TEXT BLOCK:

Ordinary horror in the mundane

The chair sits awkwardly in the shallow corner between the fireplace and the patio door (it’s a small apartment), shrouded under an ugly brown, queen-sized blanket I bought years ago on my way to a meditation retreat.
That year we had a bitterly cold winter, and the retreat center was old and drafty. Without the extra blanket, I would do more shivering than sleeping. The blanket is ratty where the material has been distressed; the fabric pinched together.
The chair sits perched on its wooden wheel-shaped base, annoyingly canted slightly to the left, like some shamed visitor hiding behind curtains. The chair and separate ottoman appear to be leather, but they are not. They were fine as long as I was renting the room on Custer. But either the extra year spent in storage, where maybe it came in contact with some airborne agent that has infected it, but now the chair is molting. Flakes of its slick, dark-brown surface continue to drop from it. The papery bits of faux leather migrate to all corners of the small studio, blown about by the ever-running ceiling fan.

BRIEF 1: Translate this sentence from the piece about the molting chair into Spanish: "That year we had a bitterly cold winter, and the retreat center was old and drafty."
BRIEF 2: Carry the piece about the molting chair forward from its last sentence, keeping its voice and tone.

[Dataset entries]

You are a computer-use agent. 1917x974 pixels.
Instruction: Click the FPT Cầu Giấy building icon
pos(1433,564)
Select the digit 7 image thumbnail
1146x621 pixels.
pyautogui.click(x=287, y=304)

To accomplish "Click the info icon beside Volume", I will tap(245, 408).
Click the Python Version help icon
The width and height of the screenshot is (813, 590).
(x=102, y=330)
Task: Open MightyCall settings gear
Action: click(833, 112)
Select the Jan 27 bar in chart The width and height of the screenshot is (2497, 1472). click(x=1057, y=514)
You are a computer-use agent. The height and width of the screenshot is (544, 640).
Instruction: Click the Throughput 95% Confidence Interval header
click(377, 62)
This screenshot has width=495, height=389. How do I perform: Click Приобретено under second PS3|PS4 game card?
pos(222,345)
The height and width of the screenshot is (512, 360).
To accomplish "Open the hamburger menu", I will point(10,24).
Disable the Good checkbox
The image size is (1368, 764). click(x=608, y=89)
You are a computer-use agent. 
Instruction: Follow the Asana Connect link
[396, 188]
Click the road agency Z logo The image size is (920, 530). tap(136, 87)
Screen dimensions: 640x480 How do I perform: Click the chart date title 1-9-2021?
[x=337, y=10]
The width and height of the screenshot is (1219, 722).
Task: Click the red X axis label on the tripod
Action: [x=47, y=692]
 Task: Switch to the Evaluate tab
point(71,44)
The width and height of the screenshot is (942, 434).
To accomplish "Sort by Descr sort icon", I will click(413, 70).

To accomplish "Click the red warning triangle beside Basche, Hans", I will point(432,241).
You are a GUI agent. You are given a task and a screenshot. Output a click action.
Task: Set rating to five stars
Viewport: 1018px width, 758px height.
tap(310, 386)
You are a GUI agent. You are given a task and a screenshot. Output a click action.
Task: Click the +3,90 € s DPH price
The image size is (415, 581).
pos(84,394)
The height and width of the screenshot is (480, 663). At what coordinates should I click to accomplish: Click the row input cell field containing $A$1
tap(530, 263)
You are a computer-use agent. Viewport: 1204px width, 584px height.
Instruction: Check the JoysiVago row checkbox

EXERCISE RESULT 1: Ese año tuvimos un invierno terriblemente frío, y el centro de retiro era viejo y lleno de corrientes de aire.

EXERCISE RESULT 2:
The overall appearance with the loose blanket-covered chair is something that the impoverished teenager I once was, long ago, might have hauled into our neighborhood treehouse, an eyesore, threadbare, squat blanket over a tilting, molting mess of a chair. It had been free. Now it hunkers under a blanket and flakes, flakes, flakes all day. It is like a monster becoming, but becoming what? Should I uncover it? I don’t dare. When I consider it, whenever I touch the blanket, I feel only dread about unveiling it, witnessing whatever stage of degeneration the thing might be in now.
Does it have hair now? Or scales? Or the pink-mottled flesh of some unspeakable newborn thing?
It was at some point in the past a sleek-styled, modern piece of furniture. There is a lever and locking knob to adjust it to a desired angle of recline. It’s not uncomfortable. Nor is it stable. When I sit in it, its leftward cant pitches me a few degrees to the right. I shift my weight and can move it back slightly to where I don’t feel I’m about to topple out of it. It drifts, tilts, and resettles constantly. But it is, as I said, not uncomfortable.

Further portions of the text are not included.